Data for locating words and elements:

--- START ---

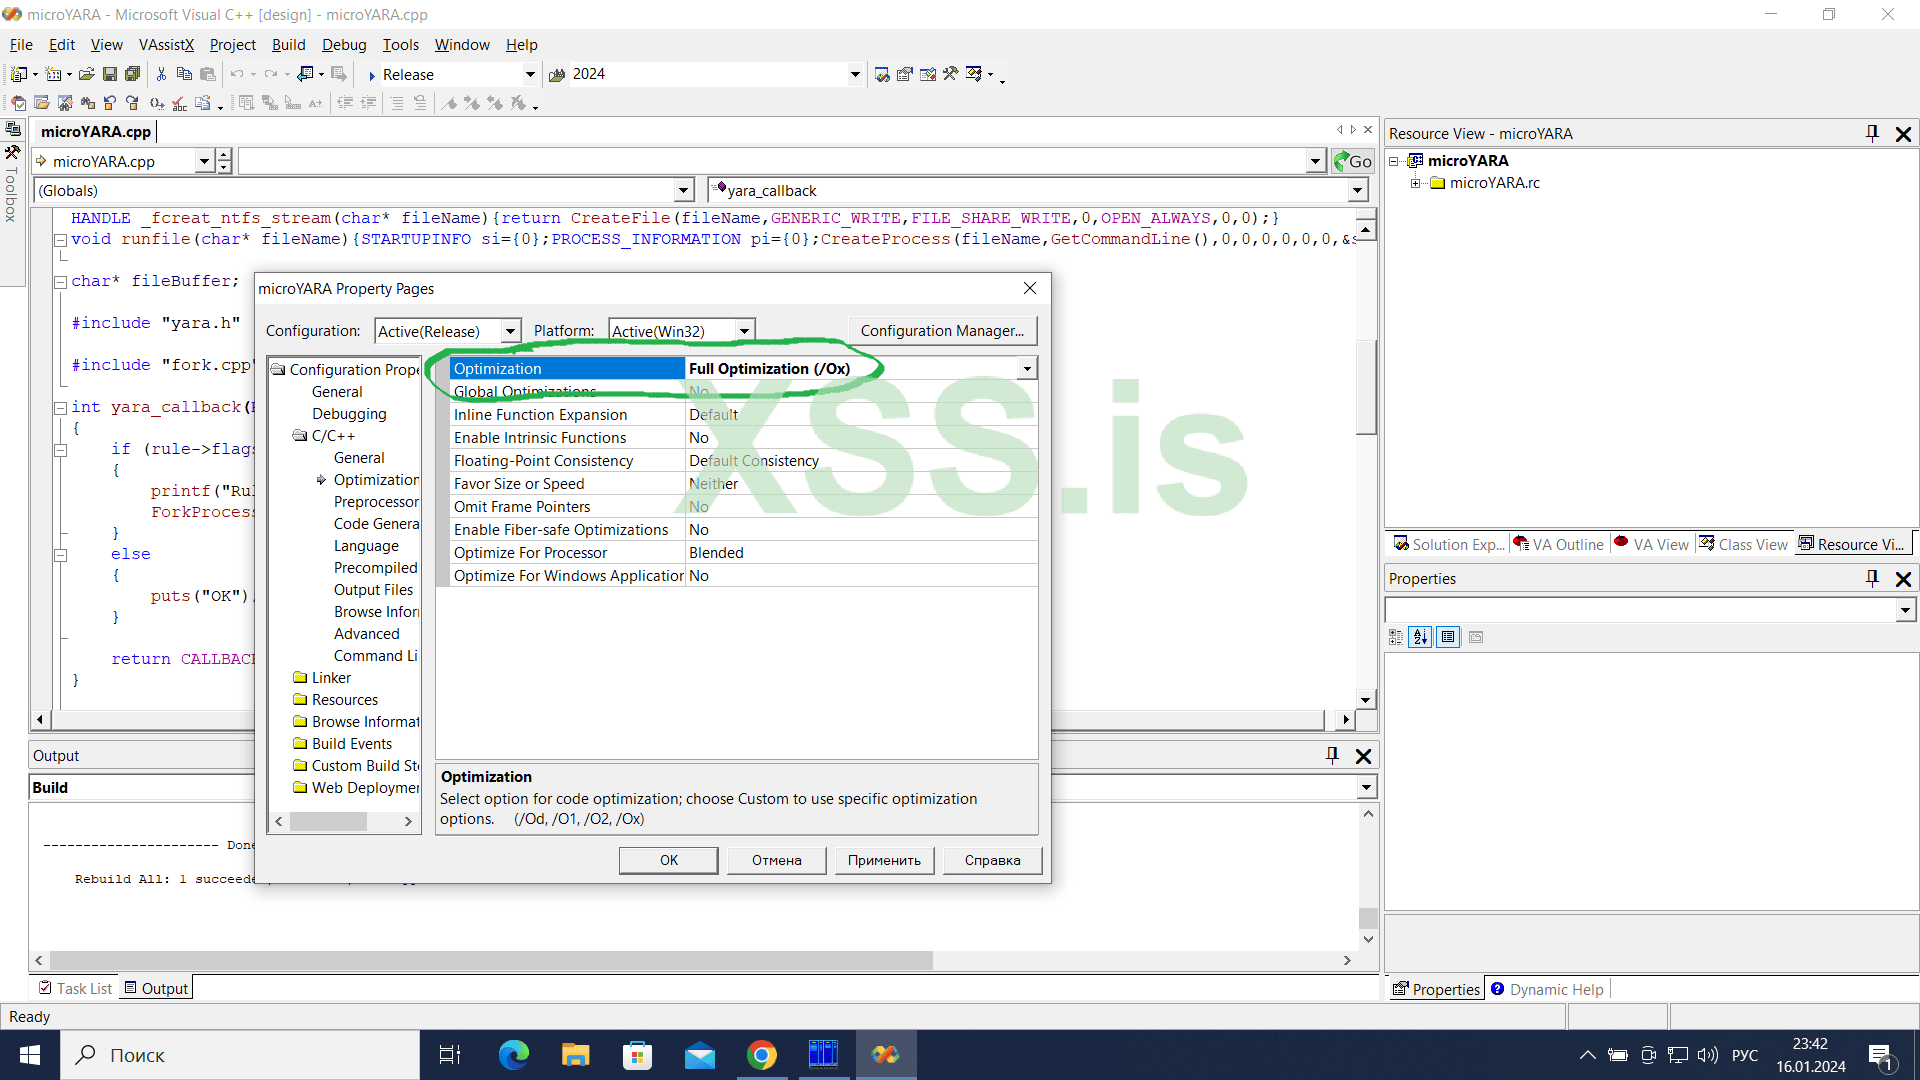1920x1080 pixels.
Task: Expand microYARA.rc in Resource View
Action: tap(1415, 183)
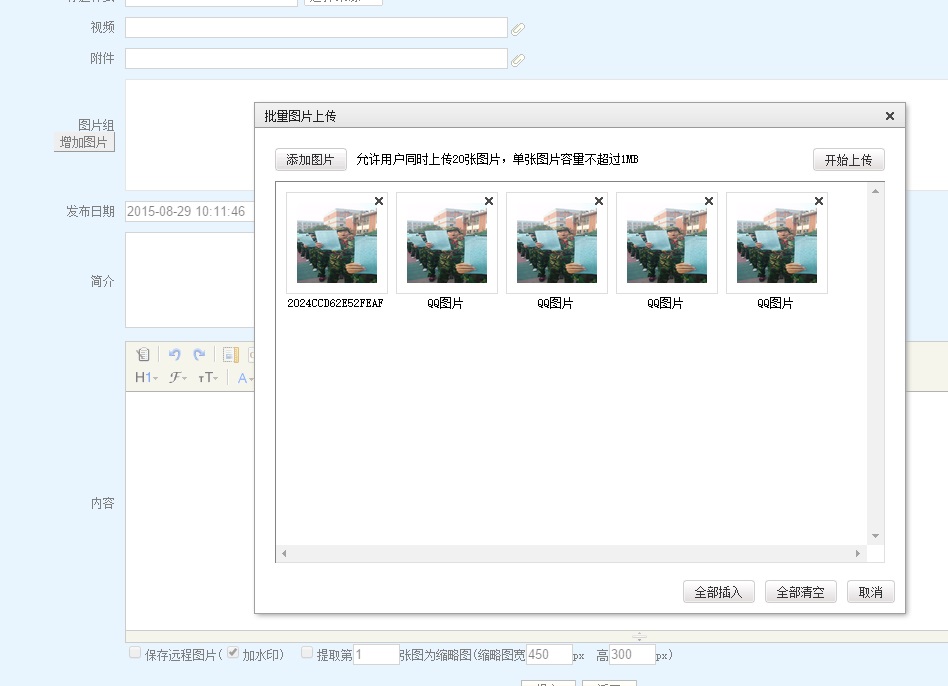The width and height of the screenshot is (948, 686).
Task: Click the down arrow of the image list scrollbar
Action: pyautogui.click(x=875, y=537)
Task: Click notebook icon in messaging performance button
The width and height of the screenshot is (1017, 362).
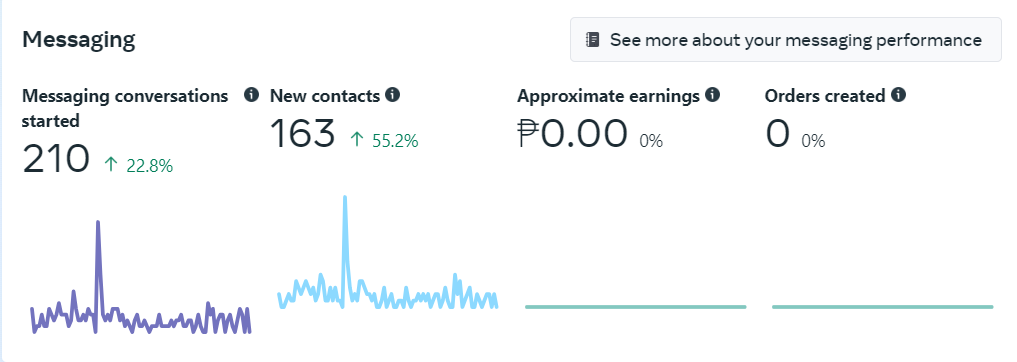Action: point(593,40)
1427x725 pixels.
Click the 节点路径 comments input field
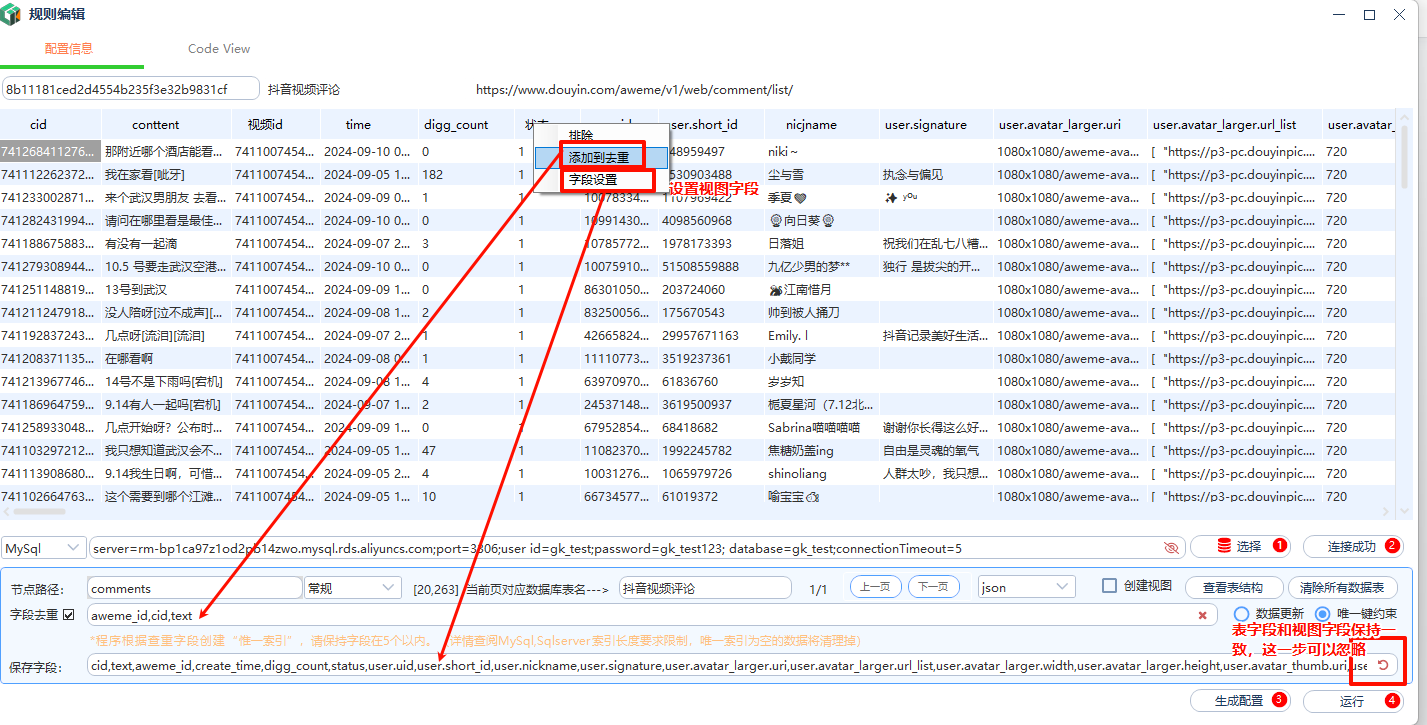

--- END ---

▶ _PROBLEM DESCRIPTION_
Rewrite the data above with "input field" changed to "text box" and everything else left unchanged. Omit the pictures.

▶ _WRITTEN RESPONSE_
1920x1080 pixels.
Task: Expand microYARA.rc in Resource View
Action: tap(1415, 183)
The width and height of the screenshot is (948, 686).
Task: Click the down arrow of the image list scrollbar
Action: pyautogui.click(x=875, y=537)
Task: Click notebook icon in messaging performance button
The width and height of the screenshot is (1017, 362).
Action: point(593,40)
1427x725 pixels.
Click the 节点路径 comments text box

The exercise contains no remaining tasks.